Image source: thenewstack
Why visualize?
Data visualization is the graphical representation of information and
data. By using visual elements like charts, graphs, and maps, data
visualization tools provide an accessible way to see and understand
trends, outliers, and patterns in data. Hidden within your data lie
important insights. But the challenge is that you can’t always connect
the dots by looking at raw numbers alone. When you look at your data
presented in a visual format, patterns, connections, and other “a-ha”
insights emerge that would otherwise remain out of sight.
The earliest form of data visualization can be traced back to the
Egyptians in the pre-17th century, largely used to assist in navigation.
As time progressed, people leveraged data visualizations for broader
applications, such as in economic, social, health, and environmental
disciplines.
There are many different ways to visualize data. Some of the most
common techniques are:
Tables: This consists of rows and columns used
to compare variables. Tables can show a great deal of information in a
structured way, but they can also overwhelm users that are simply
looking for high-level trends.
Bar graphs and boxplots: These are used to
represent and compare groups or categorical variables. Boxplots in
addition also represent numerous descriptive statistics about each
category like its mean and range.
Scatter plots: These visuals are beneficial in
reveling the relationship between two variables, and they are commonly
used within regression data analysis. However, these can sometimes be
confused with bubble charts, which are used to visualize three variables
via the x-axis, the y-axis, and the size of the bubble.
Pie charts and stacked bar charts: These graphs
are divided into sections that represent parts (portions or percentages)
of a whole. They provide a simple way to organize data and compare the
size of each component to one other.
Line charts and area charts: These visuals show
change in one or more quantities by plotting a series of data points
over time and are frequently used within predictive analytics. Line
graphs utilize lines to demonstrate these changes while area charts
connect data points with line segments, stacking variables on top of one
another and using color to distinguish between variables.

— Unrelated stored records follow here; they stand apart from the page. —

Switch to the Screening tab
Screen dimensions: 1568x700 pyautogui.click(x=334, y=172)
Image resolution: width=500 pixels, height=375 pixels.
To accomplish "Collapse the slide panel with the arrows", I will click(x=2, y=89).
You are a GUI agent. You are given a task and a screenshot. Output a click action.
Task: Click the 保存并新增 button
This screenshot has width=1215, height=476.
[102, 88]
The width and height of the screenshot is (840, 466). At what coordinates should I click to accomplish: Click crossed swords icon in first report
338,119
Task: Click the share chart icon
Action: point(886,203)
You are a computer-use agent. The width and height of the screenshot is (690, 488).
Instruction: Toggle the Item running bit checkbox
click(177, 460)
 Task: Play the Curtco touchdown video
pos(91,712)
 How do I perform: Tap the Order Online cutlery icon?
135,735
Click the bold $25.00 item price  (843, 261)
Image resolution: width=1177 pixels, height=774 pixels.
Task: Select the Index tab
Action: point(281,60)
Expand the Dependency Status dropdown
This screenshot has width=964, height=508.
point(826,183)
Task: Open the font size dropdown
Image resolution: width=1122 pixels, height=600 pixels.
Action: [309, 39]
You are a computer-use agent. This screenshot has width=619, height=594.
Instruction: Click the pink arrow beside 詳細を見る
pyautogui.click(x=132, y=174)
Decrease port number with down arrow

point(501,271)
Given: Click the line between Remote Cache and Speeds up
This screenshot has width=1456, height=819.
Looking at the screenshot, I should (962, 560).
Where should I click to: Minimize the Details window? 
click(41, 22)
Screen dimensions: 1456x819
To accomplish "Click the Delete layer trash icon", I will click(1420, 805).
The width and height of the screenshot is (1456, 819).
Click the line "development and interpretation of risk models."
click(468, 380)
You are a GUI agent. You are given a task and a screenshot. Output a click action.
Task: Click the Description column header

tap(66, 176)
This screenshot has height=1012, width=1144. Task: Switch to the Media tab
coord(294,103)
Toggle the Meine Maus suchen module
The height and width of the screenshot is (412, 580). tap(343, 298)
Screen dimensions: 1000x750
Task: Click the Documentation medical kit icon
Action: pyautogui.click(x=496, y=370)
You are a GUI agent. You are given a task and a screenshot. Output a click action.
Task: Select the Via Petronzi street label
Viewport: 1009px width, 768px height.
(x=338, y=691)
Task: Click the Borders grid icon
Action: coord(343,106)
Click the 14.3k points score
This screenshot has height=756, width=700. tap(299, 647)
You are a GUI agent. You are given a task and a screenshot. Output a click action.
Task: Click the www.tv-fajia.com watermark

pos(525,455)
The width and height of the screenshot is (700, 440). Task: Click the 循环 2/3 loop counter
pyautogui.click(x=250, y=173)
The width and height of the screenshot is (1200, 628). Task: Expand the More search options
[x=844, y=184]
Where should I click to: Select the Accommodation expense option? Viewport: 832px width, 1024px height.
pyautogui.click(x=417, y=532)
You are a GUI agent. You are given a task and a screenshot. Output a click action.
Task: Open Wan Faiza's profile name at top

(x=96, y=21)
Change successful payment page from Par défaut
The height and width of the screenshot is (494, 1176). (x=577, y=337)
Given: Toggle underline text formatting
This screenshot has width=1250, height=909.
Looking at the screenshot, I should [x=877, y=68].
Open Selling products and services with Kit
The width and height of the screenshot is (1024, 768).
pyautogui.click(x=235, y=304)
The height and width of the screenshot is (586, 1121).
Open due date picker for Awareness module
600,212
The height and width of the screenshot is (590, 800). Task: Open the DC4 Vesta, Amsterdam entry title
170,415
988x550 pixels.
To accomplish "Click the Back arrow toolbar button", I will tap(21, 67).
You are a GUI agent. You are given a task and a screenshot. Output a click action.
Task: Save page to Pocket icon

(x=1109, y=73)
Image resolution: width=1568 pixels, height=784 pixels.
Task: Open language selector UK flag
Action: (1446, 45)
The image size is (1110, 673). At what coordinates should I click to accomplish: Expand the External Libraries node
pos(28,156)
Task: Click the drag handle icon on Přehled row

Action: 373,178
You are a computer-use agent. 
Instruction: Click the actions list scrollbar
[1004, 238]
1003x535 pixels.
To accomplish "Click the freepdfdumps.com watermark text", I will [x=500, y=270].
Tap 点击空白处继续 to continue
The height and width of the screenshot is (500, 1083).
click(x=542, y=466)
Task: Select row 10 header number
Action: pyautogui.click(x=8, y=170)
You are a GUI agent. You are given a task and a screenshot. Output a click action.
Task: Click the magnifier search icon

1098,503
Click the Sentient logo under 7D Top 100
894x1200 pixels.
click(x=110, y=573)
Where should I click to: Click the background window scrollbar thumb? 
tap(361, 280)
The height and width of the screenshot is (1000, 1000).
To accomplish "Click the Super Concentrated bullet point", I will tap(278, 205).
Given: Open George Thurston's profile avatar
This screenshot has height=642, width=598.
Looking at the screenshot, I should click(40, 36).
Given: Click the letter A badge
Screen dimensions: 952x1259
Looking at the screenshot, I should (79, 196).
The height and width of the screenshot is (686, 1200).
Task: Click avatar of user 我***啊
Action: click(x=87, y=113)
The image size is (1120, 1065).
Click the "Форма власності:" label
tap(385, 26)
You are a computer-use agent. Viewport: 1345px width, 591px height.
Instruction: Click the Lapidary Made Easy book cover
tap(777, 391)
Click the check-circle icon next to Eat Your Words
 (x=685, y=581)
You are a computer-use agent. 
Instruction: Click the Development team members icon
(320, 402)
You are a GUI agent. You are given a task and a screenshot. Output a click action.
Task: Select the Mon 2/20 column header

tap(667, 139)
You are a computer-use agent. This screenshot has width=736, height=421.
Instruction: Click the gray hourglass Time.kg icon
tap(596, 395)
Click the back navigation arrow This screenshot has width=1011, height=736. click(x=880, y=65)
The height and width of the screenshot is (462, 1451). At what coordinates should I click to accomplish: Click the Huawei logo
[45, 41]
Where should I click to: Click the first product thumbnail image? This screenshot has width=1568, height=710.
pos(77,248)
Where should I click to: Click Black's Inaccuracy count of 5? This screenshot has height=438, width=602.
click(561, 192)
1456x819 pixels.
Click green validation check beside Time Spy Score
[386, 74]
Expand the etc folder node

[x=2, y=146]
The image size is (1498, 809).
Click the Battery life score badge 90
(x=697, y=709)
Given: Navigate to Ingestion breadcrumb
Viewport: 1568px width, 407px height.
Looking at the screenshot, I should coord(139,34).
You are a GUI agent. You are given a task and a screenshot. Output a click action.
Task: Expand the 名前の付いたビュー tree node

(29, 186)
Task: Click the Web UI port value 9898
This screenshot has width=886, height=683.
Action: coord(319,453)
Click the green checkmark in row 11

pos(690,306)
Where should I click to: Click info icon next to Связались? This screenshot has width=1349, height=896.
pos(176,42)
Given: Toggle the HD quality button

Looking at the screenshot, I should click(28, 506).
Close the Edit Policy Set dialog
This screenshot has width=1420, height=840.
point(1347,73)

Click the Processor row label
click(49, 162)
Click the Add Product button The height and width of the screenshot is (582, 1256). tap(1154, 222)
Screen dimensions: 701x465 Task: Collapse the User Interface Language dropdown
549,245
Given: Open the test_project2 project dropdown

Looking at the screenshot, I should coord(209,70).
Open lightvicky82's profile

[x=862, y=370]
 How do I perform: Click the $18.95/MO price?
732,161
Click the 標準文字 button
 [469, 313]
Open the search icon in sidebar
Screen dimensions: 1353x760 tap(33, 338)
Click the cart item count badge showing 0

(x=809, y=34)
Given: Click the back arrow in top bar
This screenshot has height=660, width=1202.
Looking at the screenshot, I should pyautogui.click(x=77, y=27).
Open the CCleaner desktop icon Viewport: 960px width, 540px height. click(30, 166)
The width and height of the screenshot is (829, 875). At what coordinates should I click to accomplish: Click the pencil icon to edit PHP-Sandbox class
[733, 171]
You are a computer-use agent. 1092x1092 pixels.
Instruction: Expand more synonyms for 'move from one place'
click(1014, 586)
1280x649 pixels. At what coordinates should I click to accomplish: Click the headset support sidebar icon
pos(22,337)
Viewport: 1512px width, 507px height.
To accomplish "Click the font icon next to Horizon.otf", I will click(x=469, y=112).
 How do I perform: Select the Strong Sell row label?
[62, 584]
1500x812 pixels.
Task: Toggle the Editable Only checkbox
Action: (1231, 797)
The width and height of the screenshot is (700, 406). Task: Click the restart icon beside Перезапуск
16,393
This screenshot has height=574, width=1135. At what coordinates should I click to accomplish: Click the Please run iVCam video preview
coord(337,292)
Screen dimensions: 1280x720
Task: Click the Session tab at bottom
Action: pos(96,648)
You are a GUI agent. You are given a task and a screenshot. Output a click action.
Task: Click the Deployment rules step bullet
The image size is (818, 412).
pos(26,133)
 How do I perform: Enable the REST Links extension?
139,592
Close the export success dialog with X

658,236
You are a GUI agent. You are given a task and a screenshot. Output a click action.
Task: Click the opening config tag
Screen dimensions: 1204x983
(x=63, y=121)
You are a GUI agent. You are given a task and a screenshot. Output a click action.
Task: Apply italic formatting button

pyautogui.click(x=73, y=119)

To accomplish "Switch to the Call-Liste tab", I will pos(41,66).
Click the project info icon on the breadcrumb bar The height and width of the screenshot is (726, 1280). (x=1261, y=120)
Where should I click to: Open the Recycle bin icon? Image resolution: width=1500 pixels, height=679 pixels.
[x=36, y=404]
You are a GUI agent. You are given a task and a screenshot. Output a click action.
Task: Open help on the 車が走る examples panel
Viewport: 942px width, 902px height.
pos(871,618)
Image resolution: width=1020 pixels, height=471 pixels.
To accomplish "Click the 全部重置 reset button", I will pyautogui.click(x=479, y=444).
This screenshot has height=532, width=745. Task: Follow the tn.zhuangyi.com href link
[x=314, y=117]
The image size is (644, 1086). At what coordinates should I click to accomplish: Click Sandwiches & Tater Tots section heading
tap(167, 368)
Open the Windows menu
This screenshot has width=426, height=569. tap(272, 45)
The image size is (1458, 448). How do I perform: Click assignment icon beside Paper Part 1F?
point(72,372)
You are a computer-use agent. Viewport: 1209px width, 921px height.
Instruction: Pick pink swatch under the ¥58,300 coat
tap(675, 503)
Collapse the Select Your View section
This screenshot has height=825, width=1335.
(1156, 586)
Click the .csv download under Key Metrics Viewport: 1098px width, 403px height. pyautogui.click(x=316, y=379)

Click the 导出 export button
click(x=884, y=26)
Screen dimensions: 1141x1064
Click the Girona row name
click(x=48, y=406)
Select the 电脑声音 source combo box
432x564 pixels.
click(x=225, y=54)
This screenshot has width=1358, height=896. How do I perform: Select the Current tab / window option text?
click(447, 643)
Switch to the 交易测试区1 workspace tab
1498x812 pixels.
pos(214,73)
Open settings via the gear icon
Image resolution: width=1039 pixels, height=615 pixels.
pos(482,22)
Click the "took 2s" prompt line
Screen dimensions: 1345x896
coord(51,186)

Histograms: This graph plots a distribution of
numbers using a bar chart (with no spaces between the bars),
representing the quantity of data (or frequency) that falls within a
particular range. This visual makes it easy for an end user to identify
outliers within a given dataset.
Important: By convention, the x-axis is the
independent variable and the dependent
variable is plotted on the y-axis.
So far we have been using base R visualization tools (e.g. when you
used the command: plot). However, there are various other
packages that we can use to produce nicer and more sophisticated graphs.
One of the most popular of such packages is called
ggplot2.
But what are R packages?
One of the primary reasons for R’s popularity is its extensive
package ecosystem. On R’s main package repository: Comprehensive R Archive Network
(CRAN) alone you have over 10,000 packages available to choose from. You
can see the list of available packages on CRAN here.
Yet, when you first install R you only get a very limited set of core
packages “out of the box”. Any further packages that you’d like to use
you have to install yourself.
Installing packages
To be able to use a (non-base) package for the first time, we will
need to first install it on our system. Installing packages from CRAN
couldn’t be easier! Simply type install.packages() with the name of your
desired package in quotes as first argument.
install.packages("ggplot2")
Installing package into ‘/home/kazanjian/R/x86_64-pc-linux-gnu-library/4.3’
(as ‘lib’ is unspecified)
trying URL 'https://cloud.r-project.org/src/contrib/ggplot2_3.4.4.tar.gz'
Content type 'application/x-gzip' length 3159578 bytes (3.0 MB)
==================================================
downloaded 3.0 MB
* installing *source* package ‘ggplot2’ ...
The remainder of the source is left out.